• _Blok Teks_
Guterres mengatakan kepada para pemimpin bahwa banyak negara “terjebak dalam krisis global secara kolosal” dan tidak siap atau tidak pula bersedia untuk mengatasi tantangan besar yang mengancam masa depan umat manusia dan nasib planet ini.

“Kepercayaan runtuh, ketidaksetaraan melonjak, planet kita memanas. Banyak orang terluka dan begitu rentan terhadap penderitaan ini,” tambah Guterres.

Sekjen PBB mengatakan masih ada harapan. Guterres juga menekankan bahwa kerja sama dan diskusi dialog adalah satu-satunya solusi. Dia memperingatkan bahwa “tidak ada kuasa pribadi atau kelompok manapun yang dapat mengatasi ini.”

• _Tindakan yang Diperlukan_
Lanjutkan teks tentang pernyataan Guterres kepada para pemimpin mengenai krisis global, mulai setelah kalimat terakhirnya.

• _Informasi Tercatat_

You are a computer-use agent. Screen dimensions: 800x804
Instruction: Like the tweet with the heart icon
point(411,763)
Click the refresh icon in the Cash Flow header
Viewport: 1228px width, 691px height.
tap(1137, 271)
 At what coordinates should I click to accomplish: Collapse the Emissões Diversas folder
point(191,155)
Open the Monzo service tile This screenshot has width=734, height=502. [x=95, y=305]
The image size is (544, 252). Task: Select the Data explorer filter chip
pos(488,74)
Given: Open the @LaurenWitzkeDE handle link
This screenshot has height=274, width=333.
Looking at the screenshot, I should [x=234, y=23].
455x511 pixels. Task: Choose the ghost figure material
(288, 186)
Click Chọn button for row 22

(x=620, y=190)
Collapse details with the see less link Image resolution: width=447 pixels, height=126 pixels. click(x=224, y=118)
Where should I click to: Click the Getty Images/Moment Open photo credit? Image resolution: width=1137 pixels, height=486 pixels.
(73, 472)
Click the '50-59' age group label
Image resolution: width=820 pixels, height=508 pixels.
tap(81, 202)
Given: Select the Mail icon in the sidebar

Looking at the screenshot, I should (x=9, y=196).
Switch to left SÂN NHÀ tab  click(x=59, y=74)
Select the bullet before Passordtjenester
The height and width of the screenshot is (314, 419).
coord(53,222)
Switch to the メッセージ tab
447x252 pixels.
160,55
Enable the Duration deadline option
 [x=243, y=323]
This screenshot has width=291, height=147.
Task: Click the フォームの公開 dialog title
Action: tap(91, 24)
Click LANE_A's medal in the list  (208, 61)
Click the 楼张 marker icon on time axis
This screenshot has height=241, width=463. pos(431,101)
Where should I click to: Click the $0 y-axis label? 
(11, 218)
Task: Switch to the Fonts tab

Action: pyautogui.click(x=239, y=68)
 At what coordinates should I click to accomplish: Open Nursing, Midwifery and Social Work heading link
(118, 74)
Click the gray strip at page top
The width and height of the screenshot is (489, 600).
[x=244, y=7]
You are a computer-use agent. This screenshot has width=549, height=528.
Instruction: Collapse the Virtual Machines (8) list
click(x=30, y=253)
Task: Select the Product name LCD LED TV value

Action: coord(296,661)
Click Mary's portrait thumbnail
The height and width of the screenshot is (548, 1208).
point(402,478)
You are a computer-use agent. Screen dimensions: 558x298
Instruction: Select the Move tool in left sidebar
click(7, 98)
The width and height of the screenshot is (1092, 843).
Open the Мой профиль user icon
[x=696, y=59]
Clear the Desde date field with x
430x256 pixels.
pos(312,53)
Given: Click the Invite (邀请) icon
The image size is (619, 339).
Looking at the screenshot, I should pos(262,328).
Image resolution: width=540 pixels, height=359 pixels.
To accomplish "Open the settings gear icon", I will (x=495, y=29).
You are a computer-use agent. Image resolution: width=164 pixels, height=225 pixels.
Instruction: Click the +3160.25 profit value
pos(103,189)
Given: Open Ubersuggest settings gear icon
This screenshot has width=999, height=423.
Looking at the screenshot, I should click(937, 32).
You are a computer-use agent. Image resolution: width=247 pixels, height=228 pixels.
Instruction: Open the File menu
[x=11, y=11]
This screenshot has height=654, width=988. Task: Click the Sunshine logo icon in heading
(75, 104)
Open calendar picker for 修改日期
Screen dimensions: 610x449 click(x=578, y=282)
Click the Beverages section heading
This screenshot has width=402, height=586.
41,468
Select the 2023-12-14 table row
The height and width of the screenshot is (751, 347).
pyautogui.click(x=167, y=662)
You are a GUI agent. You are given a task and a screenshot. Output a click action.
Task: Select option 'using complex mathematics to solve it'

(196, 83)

• _Keluaran Latihan Ini_
“Mari kita bersama menjadi satu kesatuan, sebagai koalisi dunia, sebagai negara-negara yang bersatu,” desak Sekjen PBB itu kepada para pemimpin global yang berkumpul di aula Sidang Umum PBB.

Perang di Ukraina dan meningkatnya krisis ekonomi serta lingkungan menjadi perhatian utama mereka.

Kanselir Olaf Scholz sebut invasi Rusia ‘imperialisme’

Invasi Rusia ke Ukraina adalah tindakan “imperialisme yang sederhana dan begitu jelas,” kata Kanselir Jerman Olaf Scholz saat Sidang Umum PBB di kota New York pada hari Selasa (20/09).

Scholz dengan tegas mengkritik invasi Rusia ke Ukraina dan mencela motivasi Vladimir Putin di balik terjadinya perang tersebut. “Tidak ada pembenaran apapun untuk Rusia berperang melawan Ukraina. Presiden Putin mengobarkan perang ini dengan satu tujuan, yakni merebut Ukraina.”

Scholz juga mengimbau para anggota sidang untuk tidak netral dalam situasi ini dan menyoroti isu senjata nuklir yang dimiliki oleh Rusia.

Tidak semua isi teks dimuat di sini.